Staulinna gave sustenance to these propositions. The South African and Northern Ireland participants shared the narratives of their roads to peace, spelling out the mistakes made and how endemic distrust led to stalemate and paralysis. Viable peace processes only emerged in both countries when all parties agreed that those who adhered to violence had to be brought into negotiations, and that those parties adhering to violence had accepted that violence could never lead to accommodation. One could see Iraqi heads nod in agreement. These points of identification provided the basis for a sharing of how compromises are made.

The most remarkable impression on the Iraqis was McGuiness, once evil incarnate to Protestants, conducting a session with Jeffery Donaldson, one of Paisley's chief negotiators, the antipathy of 30 years now set aside, each addressing the other by first name, each to an extent solicitous of the other.
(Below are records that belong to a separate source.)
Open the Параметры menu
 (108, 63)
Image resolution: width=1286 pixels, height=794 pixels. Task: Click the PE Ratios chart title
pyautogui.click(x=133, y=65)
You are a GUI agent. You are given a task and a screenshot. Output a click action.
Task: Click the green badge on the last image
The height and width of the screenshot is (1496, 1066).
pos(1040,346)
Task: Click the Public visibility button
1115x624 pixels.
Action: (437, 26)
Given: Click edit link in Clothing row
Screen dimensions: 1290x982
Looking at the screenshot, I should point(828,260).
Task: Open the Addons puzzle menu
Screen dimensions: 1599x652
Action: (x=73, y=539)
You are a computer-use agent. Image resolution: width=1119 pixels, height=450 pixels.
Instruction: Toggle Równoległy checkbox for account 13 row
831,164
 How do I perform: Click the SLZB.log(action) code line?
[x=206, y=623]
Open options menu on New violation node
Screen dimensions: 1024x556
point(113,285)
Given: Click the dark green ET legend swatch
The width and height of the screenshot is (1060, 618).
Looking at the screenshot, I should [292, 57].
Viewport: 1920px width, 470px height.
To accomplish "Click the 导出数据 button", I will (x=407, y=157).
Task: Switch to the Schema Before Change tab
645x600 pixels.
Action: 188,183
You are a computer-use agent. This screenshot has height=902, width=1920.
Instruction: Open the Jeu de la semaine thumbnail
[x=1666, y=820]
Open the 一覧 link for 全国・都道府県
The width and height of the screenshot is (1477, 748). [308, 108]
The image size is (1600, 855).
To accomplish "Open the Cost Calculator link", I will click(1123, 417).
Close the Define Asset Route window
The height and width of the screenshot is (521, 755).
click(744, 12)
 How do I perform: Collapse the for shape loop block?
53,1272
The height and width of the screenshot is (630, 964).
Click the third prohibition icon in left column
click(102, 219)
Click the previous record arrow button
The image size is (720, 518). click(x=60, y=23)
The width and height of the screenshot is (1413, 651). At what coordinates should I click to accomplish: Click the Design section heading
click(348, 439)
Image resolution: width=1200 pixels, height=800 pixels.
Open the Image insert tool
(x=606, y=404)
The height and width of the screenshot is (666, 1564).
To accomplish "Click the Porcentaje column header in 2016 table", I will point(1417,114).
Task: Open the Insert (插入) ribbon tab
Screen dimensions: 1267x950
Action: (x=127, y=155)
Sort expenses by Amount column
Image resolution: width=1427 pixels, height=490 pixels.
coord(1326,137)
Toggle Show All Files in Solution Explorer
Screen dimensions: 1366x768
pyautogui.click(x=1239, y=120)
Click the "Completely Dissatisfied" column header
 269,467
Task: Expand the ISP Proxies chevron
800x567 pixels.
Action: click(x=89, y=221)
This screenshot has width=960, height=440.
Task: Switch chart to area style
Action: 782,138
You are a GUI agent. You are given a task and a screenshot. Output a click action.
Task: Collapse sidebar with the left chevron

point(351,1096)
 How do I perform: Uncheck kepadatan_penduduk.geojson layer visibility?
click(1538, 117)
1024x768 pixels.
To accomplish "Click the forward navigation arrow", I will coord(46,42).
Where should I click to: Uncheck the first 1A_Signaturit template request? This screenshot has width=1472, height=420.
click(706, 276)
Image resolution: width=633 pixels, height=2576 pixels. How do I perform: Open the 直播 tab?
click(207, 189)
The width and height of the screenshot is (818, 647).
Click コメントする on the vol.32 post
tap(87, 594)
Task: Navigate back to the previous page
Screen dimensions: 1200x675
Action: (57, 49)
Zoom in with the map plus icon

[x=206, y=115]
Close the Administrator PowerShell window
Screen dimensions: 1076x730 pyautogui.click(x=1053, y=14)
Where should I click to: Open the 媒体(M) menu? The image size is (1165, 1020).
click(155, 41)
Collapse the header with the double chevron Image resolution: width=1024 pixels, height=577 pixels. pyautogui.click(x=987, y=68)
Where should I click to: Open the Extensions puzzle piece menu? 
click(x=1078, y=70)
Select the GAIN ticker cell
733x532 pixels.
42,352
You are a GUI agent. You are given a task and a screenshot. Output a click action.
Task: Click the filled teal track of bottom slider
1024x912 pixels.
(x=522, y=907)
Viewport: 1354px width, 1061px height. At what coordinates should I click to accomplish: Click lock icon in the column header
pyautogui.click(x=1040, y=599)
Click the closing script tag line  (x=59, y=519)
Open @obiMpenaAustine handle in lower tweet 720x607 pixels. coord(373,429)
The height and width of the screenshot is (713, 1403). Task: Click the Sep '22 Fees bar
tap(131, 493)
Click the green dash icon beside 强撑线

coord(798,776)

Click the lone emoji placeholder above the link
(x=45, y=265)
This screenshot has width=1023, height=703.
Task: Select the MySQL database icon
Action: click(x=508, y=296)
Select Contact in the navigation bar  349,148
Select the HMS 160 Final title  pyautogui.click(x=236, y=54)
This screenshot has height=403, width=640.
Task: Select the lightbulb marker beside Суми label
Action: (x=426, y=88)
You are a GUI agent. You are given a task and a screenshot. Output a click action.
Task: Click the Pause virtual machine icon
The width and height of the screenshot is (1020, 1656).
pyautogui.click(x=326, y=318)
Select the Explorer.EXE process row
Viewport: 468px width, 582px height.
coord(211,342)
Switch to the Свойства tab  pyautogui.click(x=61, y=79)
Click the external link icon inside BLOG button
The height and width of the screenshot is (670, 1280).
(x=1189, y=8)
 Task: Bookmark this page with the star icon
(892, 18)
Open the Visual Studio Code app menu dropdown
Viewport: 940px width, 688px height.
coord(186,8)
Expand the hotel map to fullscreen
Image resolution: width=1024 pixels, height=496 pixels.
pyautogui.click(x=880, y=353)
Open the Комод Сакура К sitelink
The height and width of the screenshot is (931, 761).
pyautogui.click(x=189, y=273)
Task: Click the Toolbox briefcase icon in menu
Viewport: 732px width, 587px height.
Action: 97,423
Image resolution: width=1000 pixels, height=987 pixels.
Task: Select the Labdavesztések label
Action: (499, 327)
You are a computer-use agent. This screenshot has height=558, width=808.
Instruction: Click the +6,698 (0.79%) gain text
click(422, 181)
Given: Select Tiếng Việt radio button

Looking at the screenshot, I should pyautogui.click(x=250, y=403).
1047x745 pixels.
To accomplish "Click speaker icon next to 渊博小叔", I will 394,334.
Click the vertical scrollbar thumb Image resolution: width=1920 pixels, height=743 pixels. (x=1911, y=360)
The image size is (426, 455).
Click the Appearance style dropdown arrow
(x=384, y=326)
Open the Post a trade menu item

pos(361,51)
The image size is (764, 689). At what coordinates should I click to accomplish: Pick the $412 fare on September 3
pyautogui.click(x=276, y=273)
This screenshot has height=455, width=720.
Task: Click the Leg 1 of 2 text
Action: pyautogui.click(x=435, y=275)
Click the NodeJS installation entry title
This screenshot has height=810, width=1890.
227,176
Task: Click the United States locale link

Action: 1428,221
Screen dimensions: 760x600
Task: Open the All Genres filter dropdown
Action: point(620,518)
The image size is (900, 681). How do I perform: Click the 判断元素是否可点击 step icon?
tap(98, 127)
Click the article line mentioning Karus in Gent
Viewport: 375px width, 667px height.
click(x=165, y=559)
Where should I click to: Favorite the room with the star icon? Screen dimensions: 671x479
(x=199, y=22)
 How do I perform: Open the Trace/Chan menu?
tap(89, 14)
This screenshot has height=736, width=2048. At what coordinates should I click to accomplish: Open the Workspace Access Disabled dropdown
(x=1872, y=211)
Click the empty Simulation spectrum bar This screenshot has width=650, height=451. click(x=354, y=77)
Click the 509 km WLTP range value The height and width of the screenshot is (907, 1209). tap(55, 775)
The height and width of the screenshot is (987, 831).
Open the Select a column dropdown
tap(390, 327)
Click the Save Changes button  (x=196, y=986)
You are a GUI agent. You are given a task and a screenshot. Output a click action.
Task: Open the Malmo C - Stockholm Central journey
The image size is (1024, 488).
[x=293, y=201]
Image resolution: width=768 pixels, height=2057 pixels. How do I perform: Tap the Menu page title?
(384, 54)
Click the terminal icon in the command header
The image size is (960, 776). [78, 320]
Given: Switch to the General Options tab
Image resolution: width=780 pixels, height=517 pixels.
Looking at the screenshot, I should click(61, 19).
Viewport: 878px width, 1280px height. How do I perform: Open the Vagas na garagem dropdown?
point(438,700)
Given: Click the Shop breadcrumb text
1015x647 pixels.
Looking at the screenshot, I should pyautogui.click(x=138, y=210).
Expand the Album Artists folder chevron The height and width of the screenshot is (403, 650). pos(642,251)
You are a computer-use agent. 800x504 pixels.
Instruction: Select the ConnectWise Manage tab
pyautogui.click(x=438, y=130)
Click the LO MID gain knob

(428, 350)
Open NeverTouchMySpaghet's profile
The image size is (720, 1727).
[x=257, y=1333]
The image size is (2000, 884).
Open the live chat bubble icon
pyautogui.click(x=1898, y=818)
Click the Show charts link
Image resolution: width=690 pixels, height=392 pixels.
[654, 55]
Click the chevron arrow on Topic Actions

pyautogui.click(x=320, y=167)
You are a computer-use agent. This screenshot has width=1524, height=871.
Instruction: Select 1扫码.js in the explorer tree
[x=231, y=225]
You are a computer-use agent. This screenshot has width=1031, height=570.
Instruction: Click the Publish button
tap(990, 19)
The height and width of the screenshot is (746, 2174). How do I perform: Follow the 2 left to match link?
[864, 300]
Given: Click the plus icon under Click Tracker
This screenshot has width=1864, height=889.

If enemies of such intense antagonism could chip away at their differences until they found a mutually acceptable formula for sharing power, anyone could, a lesson that resonated with the Iraqis, even if they could not yet absorb its full implications.

One more conference on Iraq, one might say. Yes, but this one had a twist: the people doing the speaking were talking from a level playing field of shared experiences, a basis of equality forged in the knowledge of the horrible damage each had done. Rather than being strangers to each other, they were linked by bonds of having lived the same experiences, parties both to atrocity and excess.

The Helsinki Agreement will land on the desks of Vice Presidents Adil Abdul-Mahdi and Tariq al-Hashimi, the joint mentors of this initiative. They will decide whether they have found a vehicle that might work when it comes to the larger issues facing the Sunni and Shia populations.

None of the Iraqis came to Helsinki expecting to find much agreement, much less a pact that might provide a road map away from the civil war that engulfs them.

"Why do we not talk like this to each other in our own parliament?" one asked. The question hangs not just in the pristine air of the Hirvensalmi forests, but in the death-ridden air of Baghdad. For now, the ball is squarely back in the Iraqis court.

Padraig O'Malley, a convener of the Helsinki conference, is a professor at the McCormack Graduate School of Policy Studies at UMass-Boston and a fellow at the Institute for Global Leadership at Tufts University.